Instructions for the task:
Restate word for word the entries below, starting with the line with "Impressum (304, 1432)" and continuing through the line with "WordPress.org (840, 1721)". Include both of those lines and no others.

(Records contained in a dataset)
▼

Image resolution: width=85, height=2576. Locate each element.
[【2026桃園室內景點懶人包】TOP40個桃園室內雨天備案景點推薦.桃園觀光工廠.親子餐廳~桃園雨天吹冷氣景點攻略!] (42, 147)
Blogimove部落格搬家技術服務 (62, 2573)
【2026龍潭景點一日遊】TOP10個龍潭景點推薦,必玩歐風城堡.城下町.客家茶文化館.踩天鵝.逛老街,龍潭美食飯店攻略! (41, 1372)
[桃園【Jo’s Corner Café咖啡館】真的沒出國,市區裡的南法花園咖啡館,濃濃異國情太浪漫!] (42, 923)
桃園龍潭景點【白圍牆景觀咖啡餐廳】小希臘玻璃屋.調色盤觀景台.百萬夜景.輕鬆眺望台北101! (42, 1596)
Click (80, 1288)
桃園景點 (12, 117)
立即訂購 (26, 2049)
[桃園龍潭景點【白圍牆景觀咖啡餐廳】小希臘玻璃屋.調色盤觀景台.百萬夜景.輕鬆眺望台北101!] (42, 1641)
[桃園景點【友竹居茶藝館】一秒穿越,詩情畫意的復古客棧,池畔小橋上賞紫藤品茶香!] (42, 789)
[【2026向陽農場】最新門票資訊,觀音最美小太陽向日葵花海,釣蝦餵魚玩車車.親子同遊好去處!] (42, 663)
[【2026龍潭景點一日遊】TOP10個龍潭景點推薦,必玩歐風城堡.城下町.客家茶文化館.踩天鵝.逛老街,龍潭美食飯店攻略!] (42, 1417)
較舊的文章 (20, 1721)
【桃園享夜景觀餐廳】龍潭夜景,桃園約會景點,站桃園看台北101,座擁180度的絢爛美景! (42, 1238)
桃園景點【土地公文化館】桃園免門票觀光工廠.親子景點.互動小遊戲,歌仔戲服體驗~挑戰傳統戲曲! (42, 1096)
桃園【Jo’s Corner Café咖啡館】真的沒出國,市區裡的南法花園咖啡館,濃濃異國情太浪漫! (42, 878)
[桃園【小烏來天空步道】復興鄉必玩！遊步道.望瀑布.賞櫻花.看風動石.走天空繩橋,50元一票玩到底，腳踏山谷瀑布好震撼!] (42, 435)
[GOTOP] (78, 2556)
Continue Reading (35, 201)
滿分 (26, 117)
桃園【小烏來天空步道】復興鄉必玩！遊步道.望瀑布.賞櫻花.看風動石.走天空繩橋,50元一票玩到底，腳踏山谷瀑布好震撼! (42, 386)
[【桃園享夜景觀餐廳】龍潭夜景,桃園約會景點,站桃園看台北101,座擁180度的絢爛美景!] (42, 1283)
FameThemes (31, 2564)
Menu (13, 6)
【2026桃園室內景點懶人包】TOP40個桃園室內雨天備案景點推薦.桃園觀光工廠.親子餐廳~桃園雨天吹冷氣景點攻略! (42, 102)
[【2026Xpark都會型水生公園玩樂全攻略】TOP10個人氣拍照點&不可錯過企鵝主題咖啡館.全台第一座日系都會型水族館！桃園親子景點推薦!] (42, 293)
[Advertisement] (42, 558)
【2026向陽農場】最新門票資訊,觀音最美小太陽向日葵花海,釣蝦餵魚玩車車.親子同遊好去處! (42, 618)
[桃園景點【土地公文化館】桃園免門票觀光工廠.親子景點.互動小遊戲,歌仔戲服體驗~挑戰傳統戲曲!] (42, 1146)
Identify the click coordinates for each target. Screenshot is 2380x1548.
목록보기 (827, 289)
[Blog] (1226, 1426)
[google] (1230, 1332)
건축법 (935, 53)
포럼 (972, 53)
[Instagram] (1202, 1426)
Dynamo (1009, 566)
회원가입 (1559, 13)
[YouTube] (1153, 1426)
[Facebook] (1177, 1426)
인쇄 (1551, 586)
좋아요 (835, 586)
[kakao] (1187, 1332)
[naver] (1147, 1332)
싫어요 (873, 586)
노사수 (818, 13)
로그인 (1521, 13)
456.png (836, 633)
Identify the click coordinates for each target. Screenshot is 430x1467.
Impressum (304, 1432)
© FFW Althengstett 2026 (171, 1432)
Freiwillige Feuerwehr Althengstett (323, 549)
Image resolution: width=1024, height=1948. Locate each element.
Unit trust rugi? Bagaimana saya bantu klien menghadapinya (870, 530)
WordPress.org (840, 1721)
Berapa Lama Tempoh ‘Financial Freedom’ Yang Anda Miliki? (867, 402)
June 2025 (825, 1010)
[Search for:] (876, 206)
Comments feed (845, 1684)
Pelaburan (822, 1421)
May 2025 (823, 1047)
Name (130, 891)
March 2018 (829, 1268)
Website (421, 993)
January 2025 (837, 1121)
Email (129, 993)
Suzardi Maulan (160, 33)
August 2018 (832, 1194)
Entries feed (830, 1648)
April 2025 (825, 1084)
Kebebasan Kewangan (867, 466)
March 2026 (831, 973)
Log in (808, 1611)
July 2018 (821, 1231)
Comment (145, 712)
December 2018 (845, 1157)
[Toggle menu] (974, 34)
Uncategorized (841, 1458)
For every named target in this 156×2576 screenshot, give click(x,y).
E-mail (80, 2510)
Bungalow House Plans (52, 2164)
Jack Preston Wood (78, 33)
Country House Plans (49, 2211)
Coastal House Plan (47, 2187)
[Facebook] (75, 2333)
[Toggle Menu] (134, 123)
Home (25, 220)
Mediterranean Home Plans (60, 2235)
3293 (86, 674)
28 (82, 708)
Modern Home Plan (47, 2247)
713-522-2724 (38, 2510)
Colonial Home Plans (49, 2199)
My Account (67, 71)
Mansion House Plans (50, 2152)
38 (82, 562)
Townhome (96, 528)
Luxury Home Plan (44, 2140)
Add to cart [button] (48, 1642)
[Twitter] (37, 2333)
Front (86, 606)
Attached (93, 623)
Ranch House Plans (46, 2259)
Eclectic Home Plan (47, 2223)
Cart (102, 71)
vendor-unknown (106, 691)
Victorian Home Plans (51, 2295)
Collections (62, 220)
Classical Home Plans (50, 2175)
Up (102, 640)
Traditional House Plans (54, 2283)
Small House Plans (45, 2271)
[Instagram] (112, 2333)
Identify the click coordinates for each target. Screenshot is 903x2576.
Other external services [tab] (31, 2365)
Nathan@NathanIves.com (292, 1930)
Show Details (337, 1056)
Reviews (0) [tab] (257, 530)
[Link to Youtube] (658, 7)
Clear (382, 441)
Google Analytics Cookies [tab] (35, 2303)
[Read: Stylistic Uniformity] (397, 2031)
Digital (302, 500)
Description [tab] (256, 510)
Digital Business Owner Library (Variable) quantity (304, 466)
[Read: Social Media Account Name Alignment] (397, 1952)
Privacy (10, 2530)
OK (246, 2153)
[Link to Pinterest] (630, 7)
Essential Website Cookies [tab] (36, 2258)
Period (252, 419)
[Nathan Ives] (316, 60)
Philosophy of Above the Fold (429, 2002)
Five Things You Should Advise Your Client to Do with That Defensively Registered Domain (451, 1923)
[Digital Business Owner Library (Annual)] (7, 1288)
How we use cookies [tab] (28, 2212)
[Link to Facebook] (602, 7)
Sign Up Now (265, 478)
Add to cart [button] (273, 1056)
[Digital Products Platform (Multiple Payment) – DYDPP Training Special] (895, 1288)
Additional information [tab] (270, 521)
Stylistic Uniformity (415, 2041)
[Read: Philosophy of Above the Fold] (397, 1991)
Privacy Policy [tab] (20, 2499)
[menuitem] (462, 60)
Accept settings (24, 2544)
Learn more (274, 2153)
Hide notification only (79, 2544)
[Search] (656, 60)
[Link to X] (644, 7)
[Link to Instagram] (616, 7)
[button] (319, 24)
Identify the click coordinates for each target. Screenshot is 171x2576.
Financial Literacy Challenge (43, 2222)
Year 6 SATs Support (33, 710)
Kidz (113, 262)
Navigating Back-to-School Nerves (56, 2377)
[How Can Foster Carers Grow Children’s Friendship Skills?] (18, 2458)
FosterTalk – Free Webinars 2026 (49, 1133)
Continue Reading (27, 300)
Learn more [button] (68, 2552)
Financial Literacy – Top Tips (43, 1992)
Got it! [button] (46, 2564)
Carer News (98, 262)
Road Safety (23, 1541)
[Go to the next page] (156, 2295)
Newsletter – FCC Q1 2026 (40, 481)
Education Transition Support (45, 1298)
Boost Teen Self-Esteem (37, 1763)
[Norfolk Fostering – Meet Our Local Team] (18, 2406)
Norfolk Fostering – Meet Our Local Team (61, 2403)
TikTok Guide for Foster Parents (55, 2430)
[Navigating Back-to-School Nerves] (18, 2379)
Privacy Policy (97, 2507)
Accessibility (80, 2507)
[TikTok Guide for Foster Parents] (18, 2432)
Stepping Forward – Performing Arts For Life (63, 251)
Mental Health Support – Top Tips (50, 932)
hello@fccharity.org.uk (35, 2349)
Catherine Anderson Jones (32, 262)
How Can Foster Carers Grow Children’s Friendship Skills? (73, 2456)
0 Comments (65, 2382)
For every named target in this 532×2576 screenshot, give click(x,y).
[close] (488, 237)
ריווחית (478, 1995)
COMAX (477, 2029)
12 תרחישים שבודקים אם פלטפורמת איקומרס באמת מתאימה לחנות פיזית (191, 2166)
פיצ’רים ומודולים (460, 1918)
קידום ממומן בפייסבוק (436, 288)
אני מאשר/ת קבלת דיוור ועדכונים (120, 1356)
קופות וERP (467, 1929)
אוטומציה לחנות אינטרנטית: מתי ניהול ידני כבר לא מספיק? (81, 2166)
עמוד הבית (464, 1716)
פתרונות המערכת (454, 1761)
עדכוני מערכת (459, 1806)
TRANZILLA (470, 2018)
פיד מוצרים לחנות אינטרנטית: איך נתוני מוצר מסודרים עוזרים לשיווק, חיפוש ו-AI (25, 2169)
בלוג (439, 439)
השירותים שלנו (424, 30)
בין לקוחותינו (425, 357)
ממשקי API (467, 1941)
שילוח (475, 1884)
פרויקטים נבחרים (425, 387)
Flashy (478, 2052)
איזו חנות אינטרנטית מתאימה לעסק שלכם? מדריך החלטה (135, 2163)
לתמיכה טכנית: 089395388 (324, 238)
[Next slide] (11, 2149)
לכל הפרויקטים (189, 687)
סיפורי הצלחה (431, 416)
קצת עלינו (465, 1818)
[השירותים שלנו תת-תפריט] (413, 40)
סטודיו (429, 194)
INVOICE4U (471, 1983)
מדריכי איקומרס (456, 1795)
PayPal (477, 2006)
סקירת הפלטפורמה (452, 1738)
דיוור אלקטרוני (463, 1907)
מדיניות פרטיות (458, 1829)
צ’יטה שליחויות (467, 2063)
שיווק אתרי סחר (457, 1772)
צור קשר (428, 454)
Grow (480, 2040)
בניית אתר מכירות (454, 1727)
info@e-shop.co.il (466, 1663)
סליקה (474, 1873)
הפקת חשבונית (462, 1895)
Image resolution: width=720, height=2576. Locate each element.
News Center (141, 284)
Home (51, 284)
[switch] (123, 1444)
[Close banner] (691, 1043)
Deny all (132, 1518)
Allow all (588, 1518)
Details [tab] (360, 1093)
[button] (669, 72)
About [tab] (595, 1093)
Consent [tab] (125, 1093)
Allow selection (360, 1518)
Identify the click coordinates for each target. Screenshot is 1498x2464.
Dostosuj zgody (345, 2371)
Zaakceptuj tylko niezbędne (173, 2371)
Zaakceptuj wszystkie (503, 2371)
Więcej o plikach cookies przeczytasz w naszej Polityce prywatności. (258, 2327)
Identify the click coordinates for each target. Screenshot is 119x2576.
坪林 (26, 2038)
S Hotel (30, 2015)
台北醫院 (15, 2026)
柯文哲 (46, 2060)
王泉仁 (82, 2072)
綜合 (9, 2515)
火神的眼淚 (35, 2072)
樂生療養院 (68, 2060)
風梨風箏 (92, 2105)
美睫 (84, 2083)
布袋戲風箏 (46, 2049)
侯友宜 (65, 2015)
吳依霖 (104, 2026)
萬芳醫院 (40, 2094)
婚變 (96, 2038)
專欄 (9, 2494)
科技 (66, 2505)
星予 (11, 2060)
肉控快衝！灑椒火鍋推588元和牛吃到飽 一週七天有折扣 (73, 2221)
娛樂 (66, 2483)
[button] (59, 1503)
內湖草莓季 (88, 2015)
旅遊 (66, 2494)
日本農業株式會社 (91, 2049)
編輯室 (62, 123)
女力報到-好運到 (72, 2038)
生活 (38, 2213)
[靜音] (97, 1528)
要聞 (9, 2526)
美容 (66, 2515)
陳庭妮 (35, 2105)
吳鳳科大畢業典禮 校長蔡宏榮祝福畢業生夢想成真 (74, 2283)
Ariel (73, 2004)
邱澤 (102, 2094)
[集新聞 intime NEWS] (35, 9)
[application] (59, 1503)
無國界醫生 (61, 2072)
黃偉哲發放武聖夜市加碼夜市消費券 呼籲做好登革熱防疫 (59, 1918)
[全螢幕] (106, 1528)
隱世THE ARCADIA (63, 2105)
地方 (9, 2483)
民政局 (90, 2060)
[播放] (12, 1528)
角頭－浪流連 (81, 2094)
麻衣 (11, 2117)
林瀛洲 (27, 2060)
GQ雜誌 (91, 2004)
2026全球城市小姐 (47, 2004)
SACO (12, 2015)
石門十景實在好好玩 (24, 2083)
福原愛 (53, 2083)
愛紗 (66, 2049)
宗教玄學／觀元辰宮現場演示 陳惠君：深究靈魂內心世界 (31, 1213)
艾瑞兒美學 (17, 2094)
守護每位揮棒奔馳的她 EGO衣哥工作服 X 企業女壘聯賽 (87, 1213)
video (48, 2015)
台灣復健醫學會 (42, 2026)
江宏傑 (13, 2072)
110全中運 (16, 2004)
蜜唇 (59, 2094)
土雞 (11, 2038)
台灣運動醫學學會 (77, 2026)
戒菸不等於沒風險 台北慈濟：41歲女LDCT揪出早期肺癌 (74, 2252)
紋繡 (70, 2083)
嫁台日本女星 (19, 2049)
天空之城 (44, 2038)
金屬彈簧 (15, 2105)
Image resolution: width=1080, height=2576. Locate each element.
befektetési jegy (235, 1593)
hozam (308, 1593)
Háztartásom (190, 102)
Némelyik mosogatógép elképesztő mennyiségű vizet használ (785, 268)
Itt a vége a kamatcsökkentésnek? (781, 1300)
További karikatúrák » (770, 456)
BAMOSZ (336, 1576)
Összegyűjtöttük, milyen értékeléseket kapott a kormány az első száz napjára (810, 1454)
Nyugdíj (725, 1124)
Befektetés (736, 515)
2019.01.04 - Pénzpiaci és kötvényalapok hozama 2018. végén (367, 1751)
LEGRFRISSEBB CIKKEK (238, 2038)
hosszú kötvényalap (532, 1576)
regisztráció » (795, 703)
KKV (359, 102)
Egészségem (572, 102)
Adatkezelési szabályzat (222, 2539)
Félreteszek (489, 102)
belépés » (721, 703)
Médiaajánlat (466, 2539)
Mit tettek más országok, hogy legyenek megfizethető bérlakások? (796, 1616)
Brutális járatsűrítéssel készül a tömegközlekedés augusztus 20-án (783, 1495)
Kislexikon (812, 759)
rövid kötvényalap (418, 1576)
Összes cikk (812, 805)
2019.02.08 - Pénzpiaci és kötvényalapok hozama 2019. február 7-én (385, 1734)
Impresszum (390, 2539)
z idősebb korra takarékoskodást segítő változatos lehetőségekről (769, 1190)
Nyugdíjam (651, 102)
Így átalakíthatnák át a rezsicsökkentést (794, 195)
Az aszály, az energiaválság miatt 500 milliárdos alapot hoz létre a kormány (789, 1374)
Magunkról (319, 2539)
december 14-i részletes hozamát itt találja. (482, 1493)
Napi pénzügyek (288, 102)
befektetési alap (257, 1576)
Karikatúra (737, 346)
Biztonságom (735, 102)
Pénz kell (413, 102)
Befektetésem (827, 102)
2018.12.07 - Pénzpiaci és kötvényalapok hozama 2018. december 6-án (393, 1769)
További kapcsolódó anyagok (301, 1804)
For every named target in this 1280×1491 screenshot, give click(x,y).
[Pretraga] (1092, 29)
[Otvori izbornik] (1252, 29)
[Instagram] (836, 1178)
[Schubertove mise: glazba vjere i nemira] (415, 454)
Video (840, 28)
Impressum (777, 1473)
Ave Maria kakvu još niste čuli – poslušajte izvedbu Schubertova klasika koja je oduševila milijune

▲

Exercise answer:
Impressum (304, 1432)
© FFW Althengstett 2026 (171, 1432)
Freiwillige Feuerwehr Althengstett (323, 549)
Image resolution: width=1024, height=1948. Locate each element.
Unit trust rugi? Bagaimana saya bantu klien menghadapinya (870, 530)
WordPress.org (840, 1721)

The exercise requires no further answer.